Task requirements: Each record must reappear in the answer exactly as it is written.

Segment Start: Given entries

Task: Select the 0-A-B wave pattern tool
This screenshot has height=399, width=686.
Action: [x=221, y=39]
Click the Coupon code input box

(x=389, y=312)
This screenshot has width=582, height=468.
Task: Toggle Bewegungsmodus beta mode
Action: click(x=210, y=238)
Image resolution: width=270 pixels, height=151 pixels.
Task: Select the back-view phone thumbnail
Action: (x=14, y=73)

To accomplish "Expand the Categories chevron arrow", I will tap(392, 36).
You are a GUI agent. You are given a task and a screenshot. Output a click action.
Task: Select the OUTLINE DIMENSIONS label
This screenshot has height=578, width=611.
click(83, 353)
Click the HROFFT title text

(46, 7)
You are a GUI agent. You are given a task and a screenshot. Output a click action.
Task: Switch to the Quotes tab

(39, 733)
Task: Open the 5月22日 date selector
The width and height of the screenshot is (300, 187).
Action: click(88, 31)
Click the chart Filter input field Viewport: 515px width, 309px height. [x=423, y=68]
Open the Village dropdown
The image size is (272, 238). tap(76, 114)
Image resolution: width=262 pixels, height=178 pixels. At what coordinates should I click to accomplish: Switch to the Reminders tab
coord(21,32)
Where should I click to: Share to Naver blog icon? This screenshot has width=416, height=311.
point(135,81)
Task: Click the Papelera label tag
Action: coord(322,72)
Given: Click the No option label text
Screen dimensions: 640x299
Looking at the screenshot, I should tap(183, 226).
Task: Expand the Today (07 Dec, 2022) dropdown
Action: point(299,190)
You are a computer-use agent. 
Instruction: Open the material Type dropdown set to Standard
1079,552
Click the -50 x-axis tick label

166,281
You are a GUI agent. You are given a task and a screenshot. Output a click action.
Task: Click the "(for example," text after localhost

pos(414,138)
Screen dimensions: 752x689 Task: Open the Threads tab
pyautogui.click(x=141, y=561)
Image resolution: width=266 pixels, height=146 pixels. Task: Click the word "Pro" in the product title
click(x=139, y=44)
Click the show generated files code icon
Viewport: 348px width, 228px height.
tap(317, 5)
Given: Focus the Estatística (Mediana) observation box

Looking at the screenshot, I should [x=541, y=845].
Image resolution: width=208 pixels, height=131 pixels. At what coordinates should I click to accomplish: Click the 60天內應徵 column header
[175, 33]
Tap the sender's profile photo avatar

Segment End: Given entries

Solution for this exercise:
Task: Select the 0-A-B wave pattern tool
This screenshot has height=399, width=686.
Action: [x=221, y=39]
Click the Coupon code input box

(x=389, y=312)
This screenshot has width=582, height=468.
Task: Toggle Bewegungsmodus beta mode
Action: click(x=210, y=238)
Image resolution: width=270 pixels, height=151 pixels.
Task: Select the back-view phone thumbnail
Action: (x=14, y=73)

To accomplish "Expand the Categories chevron arrow", I will tap(392, 36).
You are a GUI agent. You are given a task and a screenshot. Output a click action.
Task: Select the OUTLINE DIMENSIONS label
This screenshot has height=578, width=611.
click(83, 353)
Click the HROFFT title text

(46, 7)
You are a GUI agent. You are given a task and a screenshot. Output a click action.
Task: Switch to the Quotes tab

(39, 733)
Task: Open the 5月22日 date selector
The width and height of the screenshot is (300, 187).
Action: click(88, 31)
Click the chart Filter input field Viewport: 515px width, 309px height. [x=423, y=68]
Open the Village dropdown
The image size is (272, 238). tap(76, 114)
Image resolution: width=262 pixels, height=178 pixels. At what coordinates should I click to accomplish: Switch to the Reminders tab
coord(21,32)
Where should I click to: Share to Naver blog icon? This screenshot has width=416, height=311.
point(135,81)
Task: Click the Papelera label tag
Action: coord(322,72)
Given: Click the No option label text
Screen dimensions: 640x299
Looking at the screenshot, I should tap(183, 226).
Task: Expand the Today (07 Dec, 2022) dropdown
Action: point(299,190)
You are a computer-use agent. 
Instruction: Open the material Type dropdown set to Standard
1079,552
Click the -50 x-axis tick label

166,281
You are a GUI agent. You are given a task and a screenshot. Output a click action.
Task: Click the "(for example," text after localhost

pos(414,138)
Screen dimensions: 752x689 Task: Open the Threads tab
pyautogui.click(x=141, y=561)
Image resolution: width=266 pixels, height=146 pixels. Task: Click the word "Pro" in the product title
click(x=139, y=44)
Click the show generated files code icon
Viewport: 348px width, 228px height.
tap(317, 5)
Given: Focus the Estatística (Mediana) observation box

Looking at the screenshot, I should [x=541, y=845].
Image resolution: width=208 pixels, height=131 pixels. At what coordinates should I click to accomplish: Click the 60天內應徵 column header
[175, 33]
Tap the sender's profile photo avatar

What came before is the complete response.